[DATA LISTING — start]

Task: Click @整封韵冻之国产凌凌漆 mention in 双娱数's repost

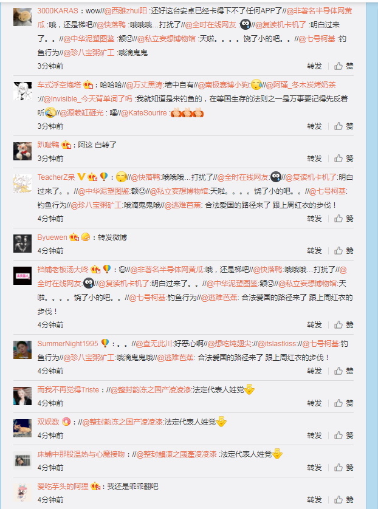Action: click(x=122, y=422)
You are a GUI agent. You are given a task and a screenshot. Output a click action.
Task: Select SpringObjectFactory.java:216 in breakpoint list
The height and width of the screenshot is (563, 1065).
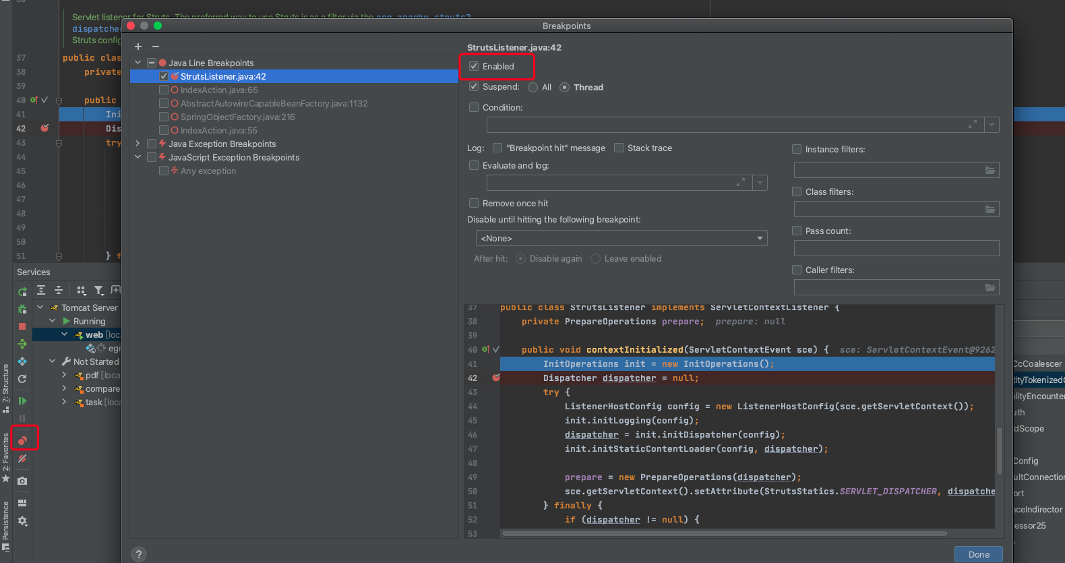237,117
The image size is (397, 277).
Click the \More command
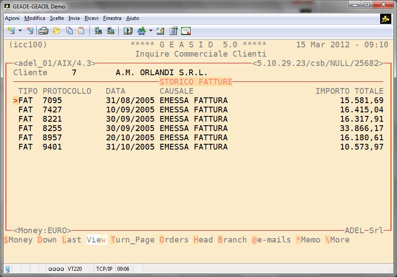(337, 240)

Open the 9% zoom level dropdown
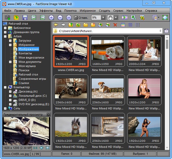103,18
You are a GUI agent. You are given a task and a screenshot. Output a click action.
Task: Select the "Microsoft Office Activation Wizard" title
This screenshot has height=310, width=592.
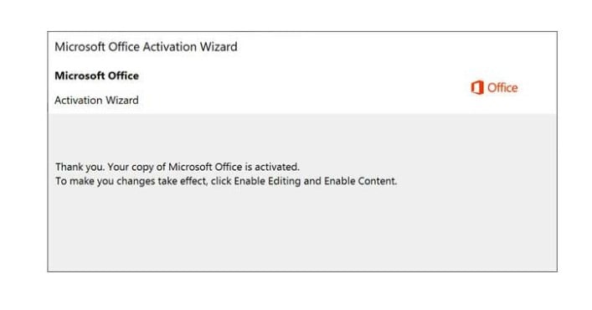click(x=146, y=47)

[DATA LISTING — finish]

● WORK ITEM:
An exact copy of every entry, minus the pictures, is what you should return.

● TASK RESULT:
Task: Click @整封韵冻之国产凌凌漆 mention in 双娱数's repost

Action: click(x=122, y=422)
You are a GUI agent. You are given a task and a screenshot. Output a click action.
Task: Select SpringObjectFactory.java:216 in breakpoint list
The height and width of the screenshot is (563, 1065).
237,117
The image size is (397, 277).
Click the \More command
(337, 240)

Open the 9% zoom level dropdown
103,18
You are a GUI agent. You are given a task and a screenshot. Output a click action.
Task: Select the "Microsoft Office Activation Wizard" title
This screenshot has height=310, width=592.
click(x=146, y=47)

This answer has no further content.